# The Chain Rule

### Introduction

At this point, we have used gradient descent to find the minimum of a cost curve.  But we have skipped over the steps of finding the derivative for our cost curve.  In our Applying Gradient Descent Lab, for example, we gave you the derivatives without calculating them ourselves.

Why did we do this?

Remember that with gradient descent, we find the change in our function's output as we alter each parameter, and then take a step in the direction of steepest descent.  But if we try to use this technique to see how changing our paramters changes the output of our cost function, we'll see that the impact on the output is a bit more indirect.  

### Seeing the issue

In previous lessons, we found the rate of change in our output as we changed the parameters in a function as the following:

$$z(w,b) = 3w + b$$

To find how the output of $z$ changes as we change each parameter, we take the partial derivative with respect to each parameter, above $w$ and $b$.  

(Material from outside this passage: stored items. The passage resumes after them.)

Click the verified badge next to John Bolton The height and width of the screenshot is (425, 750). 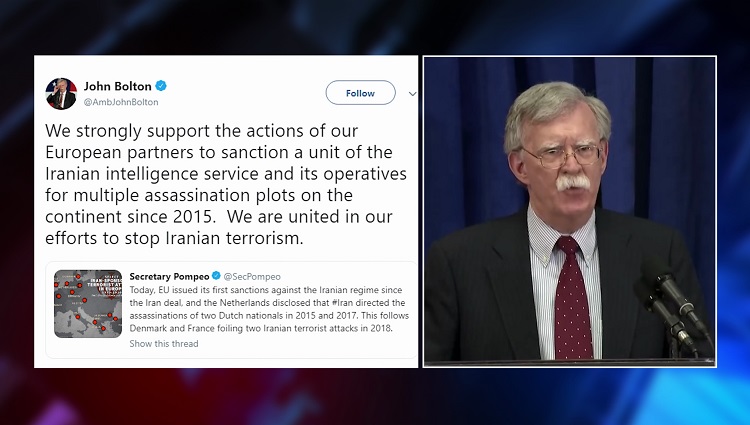tap(161, 86)
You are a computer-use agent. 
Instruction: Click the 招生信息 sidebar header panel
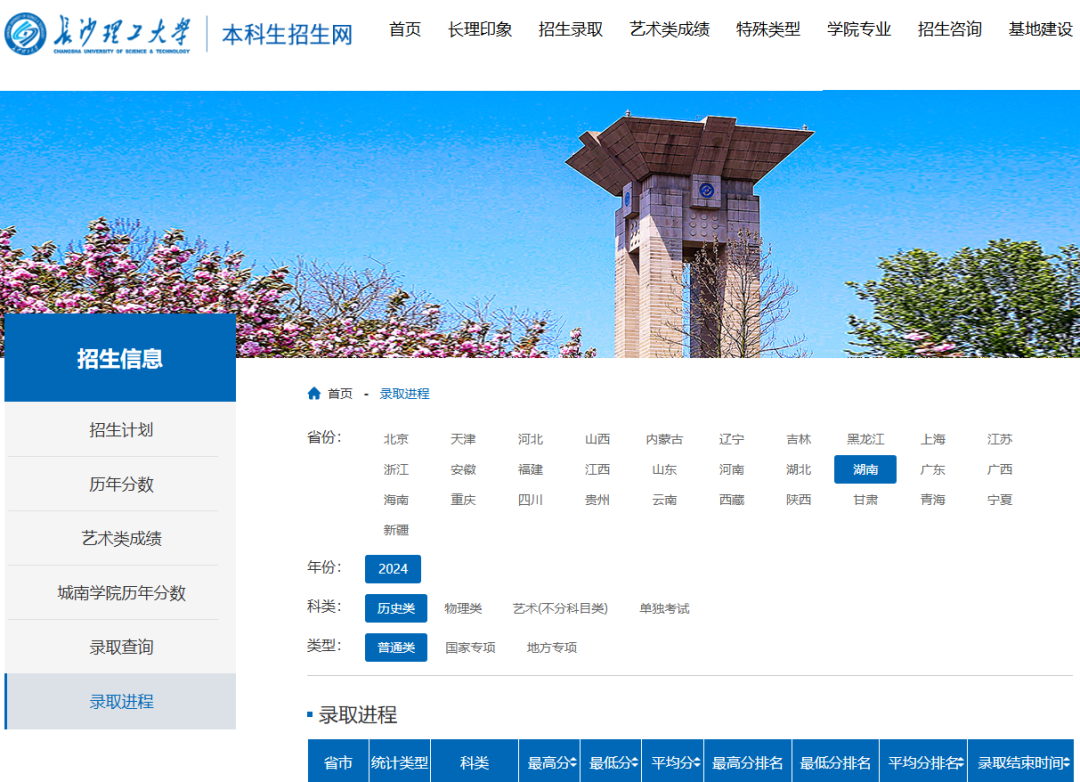click(119, 356)
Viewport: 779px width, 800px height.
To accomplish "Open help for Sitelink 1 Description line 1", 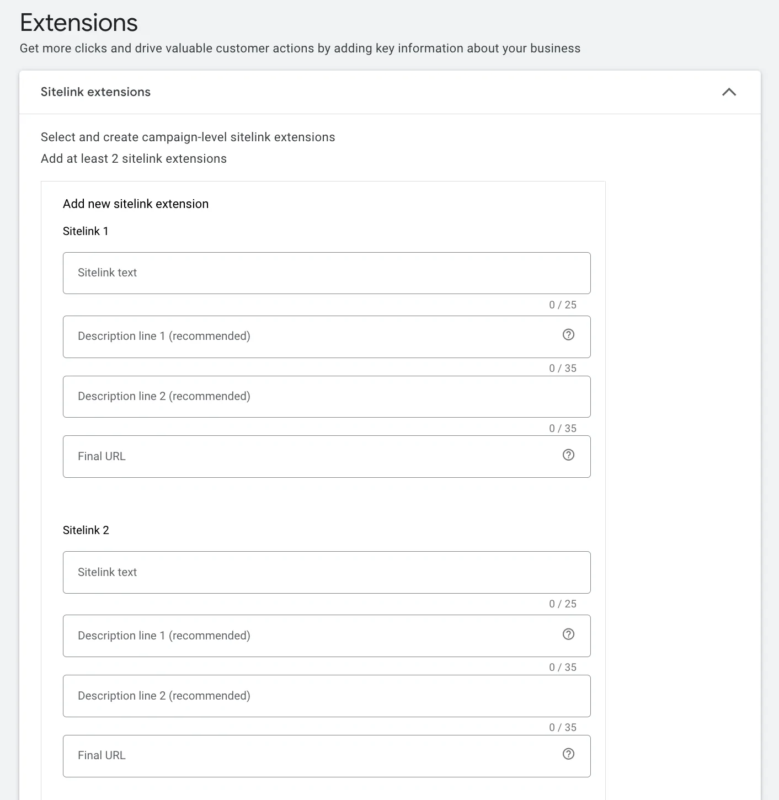I will coord(568,335).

$$\frac{\delta z}{\delta w} = 3, \frac{\delta z}{\delta b} = 1$$

But when trying to find the parameters that minimize a *cost curve $J$* , this time we are not finding the impact of altering the parameters on that same function $z$, but on *another* function, our cost function -- here the sum of the squared error: 

$$J(w,b) = (y - z(w, b))^2 = (y - (3w + b))^2$$

So calculating how a change to $w$ or $b$ impacts our cost function is more complicated than in our first function.

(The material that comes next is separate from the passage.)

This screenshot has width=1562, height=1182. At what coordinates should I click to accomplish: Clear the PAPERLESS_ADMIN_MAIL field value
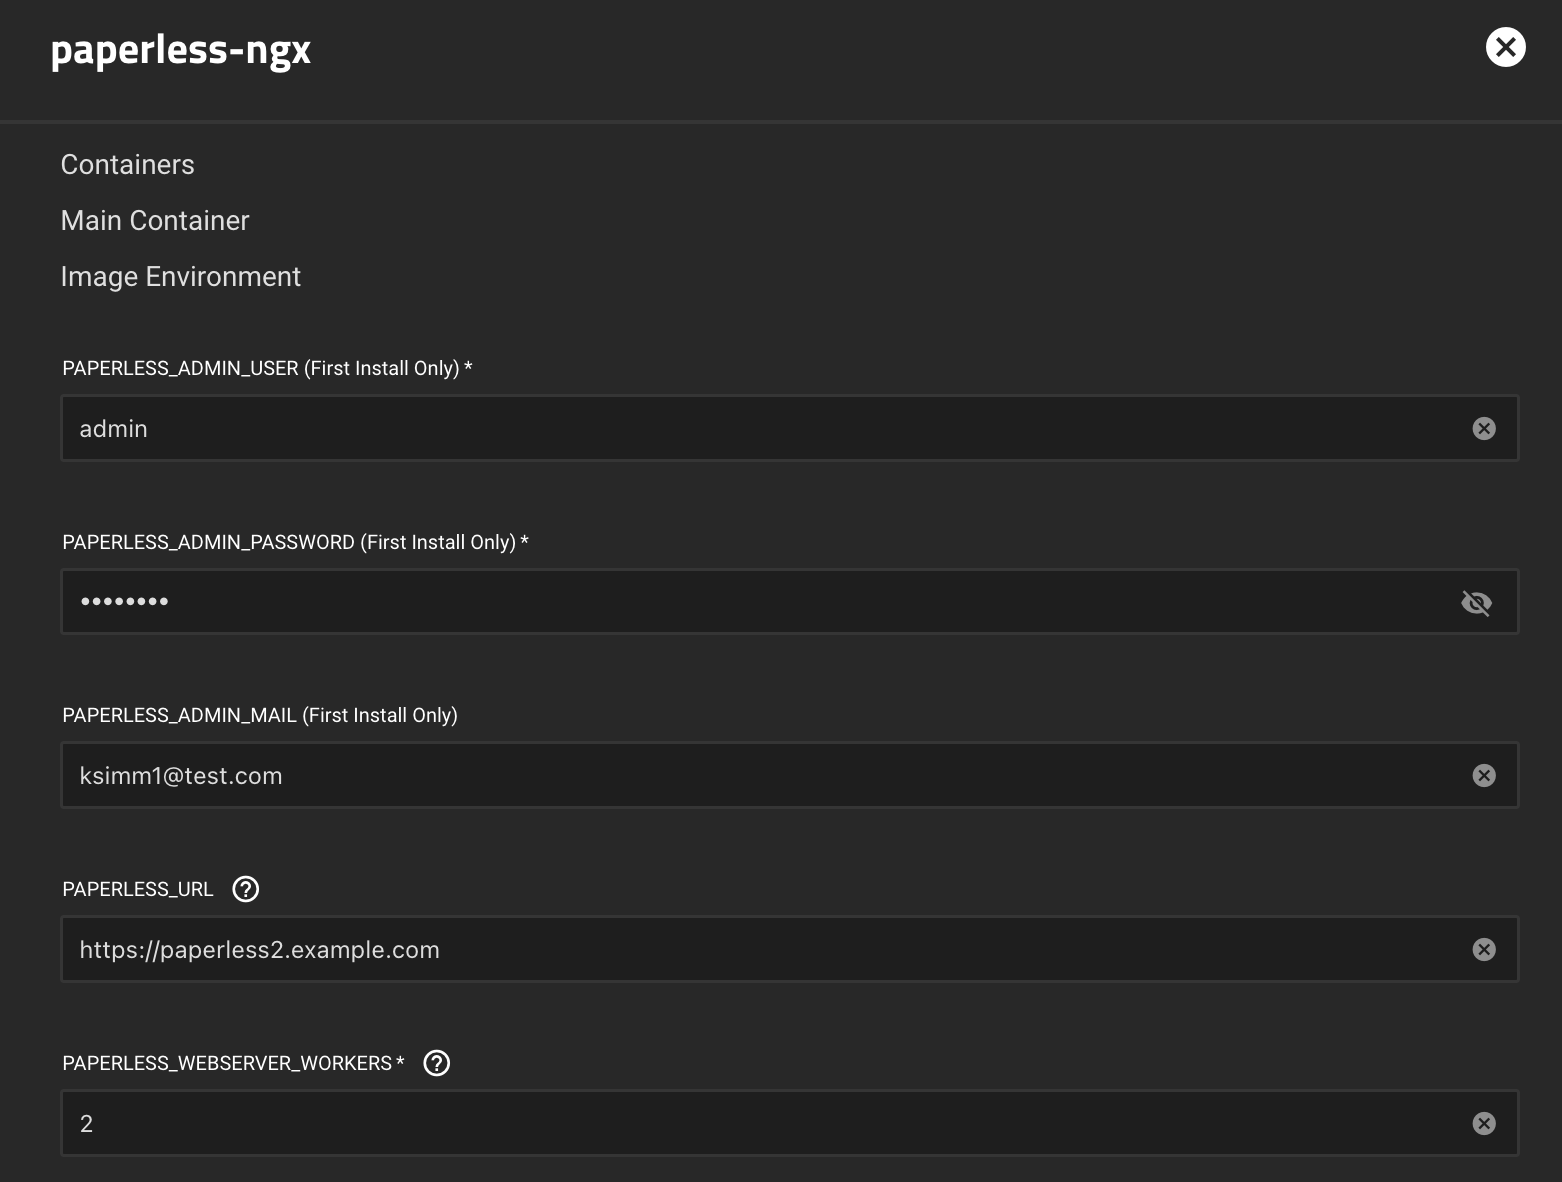(x=1484, y=775)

And really it's more indirect than even that, because $z(w, b)$ is just the linear component, which is then fed to the activation function $\sigma$ to make the prediction, which is then passed into our cost function:

$$J(w,b) = (y - \sigma(z(w, b)))^2$$

So as we can see, the impact of changing our parameters, $w$ and $b$, on the output of our cost curve $J$ is well, complicated.  

But don't worry, mathematicians have already figured out how to solve problems like the one above.  We just have to learn their approach.

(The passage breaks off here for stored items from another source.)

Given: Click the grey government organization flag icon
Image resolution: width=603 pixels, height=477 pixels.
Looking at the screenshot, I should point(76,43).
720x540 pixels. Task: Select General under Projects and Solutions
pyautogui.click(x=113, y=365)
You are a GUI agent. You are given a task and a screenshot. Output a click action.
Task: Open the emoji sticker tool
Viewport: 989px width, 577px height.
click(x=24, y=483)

### Introducing the Chain Rule

The problem that we are running into above, is how to find the derivative of this nested function

$$J(w,b) = (y - \sigma(z(w, b)))^2$$

By a nested function, we mean a function where our parameters $w$ and $b$ are nested inside of a function $z$ whose output is fed to a function $\sigma$ whose output is fed as a component to $J$.

Mathematicians call these functions [composite functions](https://en.wikipedia.org/wiki/Function_composition).  And lucky for us, they have developed a technique for calculating derivatives of composite functions.  That technique is the chain rule.

But that composite function $J(w,b)$ is a little too difficult to be our starting point.  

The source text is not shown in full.